# How far will you drive for a trial?



## wildo (Jul 27, 2006)

Last night I spent some time looking for trials I can attend. Pimg is now CPE, NADAC, and USDAA registered. Still working on PAL for AKC. I was kinda surprised just how few trials are in my area. I'll have to travel pretty far! In fact, I decided that I will draw the line at about 200 miles, or roughly 3 hours of drive time. I was only able to find 3 events (excluding AKC) for the rest of the year that fit that criteria. What a drag!

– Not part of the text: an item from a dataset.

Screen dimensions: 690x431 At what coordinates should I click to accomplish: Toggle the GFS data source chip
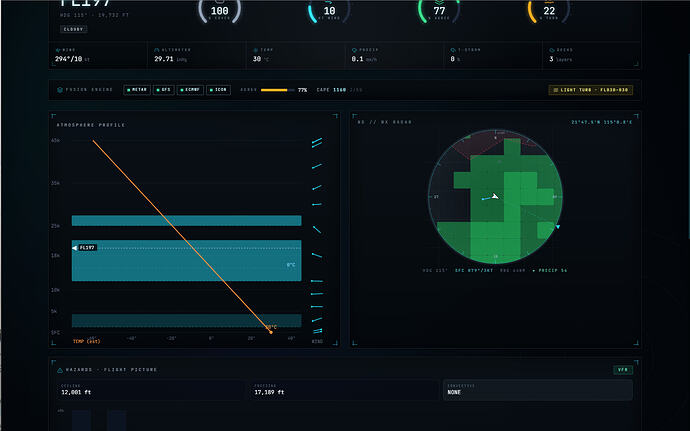(164, 90)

How far are you guys willing to go for a trial?


----------



## gsdraven (Jul 8, 2009)

Is it a day trip or weekend? I don't trial (yet) but I would travel 2-3 hours for an event for a day thing and probably 5-6 hours for 2+ days.


----------



## wildo (Jul 27, 2006)

All three I found were weekend (2 day) events.
I am curious though- Would you travel further because you will likely have to get a hotel anyway? Just curious why you would travel further for a multi-day event.


----------



## gsdraven (Jul 8, 2009)

wildo said:


> Would you travel further because you will likely have to get a hotel anyway?

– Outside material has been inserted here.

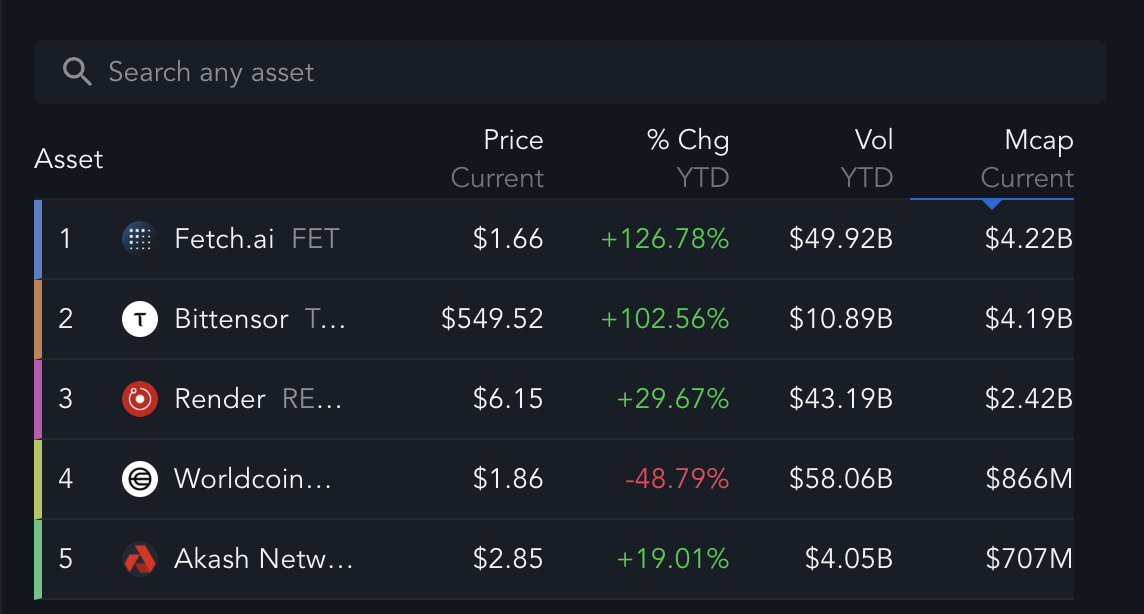Focus the Search any asset field
The width and height of the screenshot is (1144, 614).
coord(570,71)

Yes. I don't mind driving and sometimes drive 2 hours just to go hiking. I used to make the 5-6 hour drive to VA every other weekend so that amount of time in the car is no big deal for me and would be worth it (to me) for a weekend.


----------



## wolfstraum (May 2, 2003)

Heck - I drive 225 each way to train! 3.5 hours, maybe more with stops....trials? Have gone to NC for koer, Buffalo, would go to Indiana or Ky - safe, strong helper most important factor in where I will trial.

Lee


----------



## wildo (Jul 27, 2006)

Wow- you guys are intense. Maybe I should broaden my search area up a bit...


----------



## kleinenHain (Sep 20, 2007)

I do AKC with my guys and have gone as far as 4 1/2 hours away. Not because there's nothing closer but because I like where I go.

Evansville Indiana has a lot of trials, a few in Kentucky and most in parts of Tennessee. just some thoughts.


----------



## TMarie (Jul 6, 2006)

I do AKC also, and we often drive 6-8 hours for shows/trials. We have several per year locally also, so many are within 20 minutes to an hours drive from me.

We like many of the California and Arizona shows and those are the ones we will drive the 6-8 hours to attend.


----------



## MaggieRoseLee (Aug 17, 2001)

One of the main reasons I mostly run in AKC is because in my area I can pretty much find a trial every weekend within 2.5 hours. That's as far as I'll drive for a regular trial.

Though I've been to Florida, South Carolina and Ohio for Nationals! And Massachusetts and Connecticut for seminars But I won't go west of the Mississippi and won't (at least so far) fly my dogs. :wub:

There are fantastic agility/clicker/jumping seminars available all year long. So being on email listing and websites can be a great addition to regular training. My dream is to get to Susan Garrett's! 

http://www.clickerdogs.com/ 

http://susangarrettdogagility.com/

:thumbup:


----------



## wildo (Jul 27, 2006)

MaggieRoseLee said:


> because in my area I can pretty much find a trial every weekend within 2.5 hours.











I'm jealous.


----------



## MaggieRoseLee (Aug 17, 2001)

Fast Times Home Page is the main Trial Secretary in our area so we can even go to her site to organize our year! 

If you add the USDAA/CPE/NADAC plus other AKC trials in the area that she is NOT the Trial Secretary... it does show how lucky people in the NJ/NY/PA/MD area are. 

Though I will say initially finding the right place to FIND all the trials was a challenge. Once again, i also am on mass agility email groups that give notice on trials opening.


----------



## MaggieRoseLee (Aug 17, 2001)

Agility Club of Indianapolis: About us has some good links to search for events.


----------



## wildo (Jul 27, 2006)

Thanks MRL! I did find the Indy site last night.


----------



## Bcannie (Jul 8, 2009)

I drive 2 hours 20 min each way to train.


----------



## MaggieRoseLee (Aug 17, 2001)

Bcannie said:


> I drive 2 hours 20 min each way to train.


Well, guess I can't complain to you about my 1 hr and 15 min drive to train! :wild:


----------



## wildo (Jul 27, 2006)

MaggieRoseLee said:


> Well, guess I can't complain to you about my 1 hr and 15 min drive to train! :wild:


Nor can I with my 40min drive! :rofl:


----------